{Reference Type}: Journal Article {Title}: Diabetes-specific formula with standard of care improves glycemic control, body composition, and cardiometabolic risk factors in overweight and obese adults with type 2 diabetes: results from a randomized controlled trial. {Author}: Tey SL;Chee WSS;Deerochanawong C;Berde Y;Lim LL;Boonyavarakul A;Wakefield B;Baggs G;Huynh DTT; {Journal}: Front Nutr {Volume}: 11 {Issue}: 0 {Year}: 2024 {Factor}: 6.59 {DOI}: 10.3389/fnut.2024.1400580 {Abstract}: UNASSIGNED: Medical nutrition therapy is important for diabetes management. This randomized controlled trial investigated the effects of a diabetes-specific formula (DSF) on glycemic control and cardiometabolic risk factors in adults with type 2 diabetes (T2D).

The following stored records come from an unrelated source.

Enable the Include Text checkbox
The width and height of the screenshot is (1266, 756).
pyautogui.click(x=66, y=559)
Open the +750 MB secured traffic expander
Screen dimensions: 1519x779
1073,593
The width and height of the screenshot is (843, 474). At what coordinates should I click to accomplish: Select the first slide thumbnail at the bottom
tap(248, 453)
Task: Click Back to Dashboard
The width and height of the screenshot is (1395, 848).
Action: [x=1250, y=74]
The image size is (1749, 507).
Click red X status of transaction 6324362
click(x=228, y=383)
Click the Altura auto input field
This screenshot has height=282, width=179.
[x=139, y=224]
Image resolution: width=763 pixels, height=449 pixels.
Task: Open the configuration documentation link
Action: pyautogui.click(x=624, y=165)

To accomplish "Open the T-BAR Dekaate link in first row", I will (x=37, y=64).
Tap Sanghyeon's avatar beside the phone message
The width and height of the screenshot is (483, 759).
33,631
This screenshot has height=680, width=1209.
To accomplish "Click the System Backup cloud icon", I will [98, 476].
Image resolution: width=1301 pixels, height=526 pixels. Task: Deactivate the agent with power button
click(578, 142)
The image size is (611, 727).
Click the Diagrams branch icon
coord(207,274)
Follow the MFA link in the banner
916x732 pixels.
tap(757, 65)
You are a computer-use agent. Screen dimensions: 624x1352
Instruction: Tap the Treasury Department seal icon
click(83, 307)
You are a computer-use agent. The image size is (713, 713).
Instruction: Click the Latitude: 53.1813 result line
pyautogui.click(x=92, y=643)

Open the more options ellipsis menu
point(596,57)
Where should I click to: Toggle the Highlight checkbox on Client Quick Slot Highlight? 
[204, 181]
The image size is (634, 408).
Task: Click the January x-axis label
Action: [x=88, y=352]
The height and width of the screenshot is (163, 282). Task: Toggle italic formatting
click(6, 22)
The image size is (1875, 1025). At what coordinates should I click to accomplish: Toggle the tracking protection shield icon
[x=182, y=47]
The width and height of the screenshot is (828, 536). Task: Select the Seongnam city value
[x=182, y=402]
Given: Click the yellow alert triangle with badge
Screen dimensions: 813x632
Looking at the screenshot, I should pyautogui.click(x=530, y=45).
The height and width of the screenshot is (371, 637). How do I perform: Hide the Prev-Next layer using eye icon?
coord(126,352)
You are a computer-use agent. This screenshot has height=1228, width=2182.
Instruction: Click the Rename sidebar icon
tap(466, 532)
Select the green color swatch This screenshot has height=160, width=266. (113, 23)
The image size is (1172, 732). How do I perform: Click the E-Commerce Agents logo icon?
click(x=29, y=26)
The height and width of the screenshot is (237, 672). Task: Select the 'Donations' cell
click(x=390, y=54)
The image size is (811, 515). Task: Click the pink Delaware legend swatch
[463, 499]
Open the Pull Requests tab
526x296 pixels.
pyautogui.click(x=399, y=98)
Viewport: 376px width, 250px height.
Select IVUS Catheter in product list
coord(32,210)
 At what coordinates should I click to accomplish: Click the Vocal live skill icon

UNASSIGNED: Participants (n = 235) were randomized to either DSF with standard of care (SOC) (DSF group; n = 117) or SOC only (control group; n = 118). The DSF group consumed one or two DSF servings daily as meal replacement or partial meal replacement. The assessments were done at baseline, on day 45, and on day 90.
UNASSIGNED: There were significant reductions in glycated hemoglobin (-0.44% vs. -0.26%, p = 0.015, at day 45; -0.50% vs. -0.21%, p = 0.002, at day 90) and fasting blood glucose (-0.14 mmol/L vs. +0.32 mmol/L, p = 0.036, at day 90), as well as twofold greater weight loss (-1.30 kg vs. -0.61 kg, p  < 0.001, at day 45; -1.74 kg vs. -0.76 kg, p < 0.001, at day 90) in the DSF group compared with the control group. The decrease in percent body fat and increase in percent fat-free mass at day 90 in the DSF group were almost twice that of the control group (1.44% vs. 0.79%, p = 0.047). In addition, the percent change in visceral adipose tissue at day 90 in the DSF group was several-fold lower than in the control group (-6.52% vs. -0.95%, p < 0.001). The DSF group also showed smaller waist and hip circumferences, and lower diastolic blood pressure than the control group (all overall p ≤ 0.045).
UNASSIGNED: DSF with SOC yielded significantly greater improvements than only SOC in glycemic control, body composition, and cardiometabolic risk factors in adults with T2D.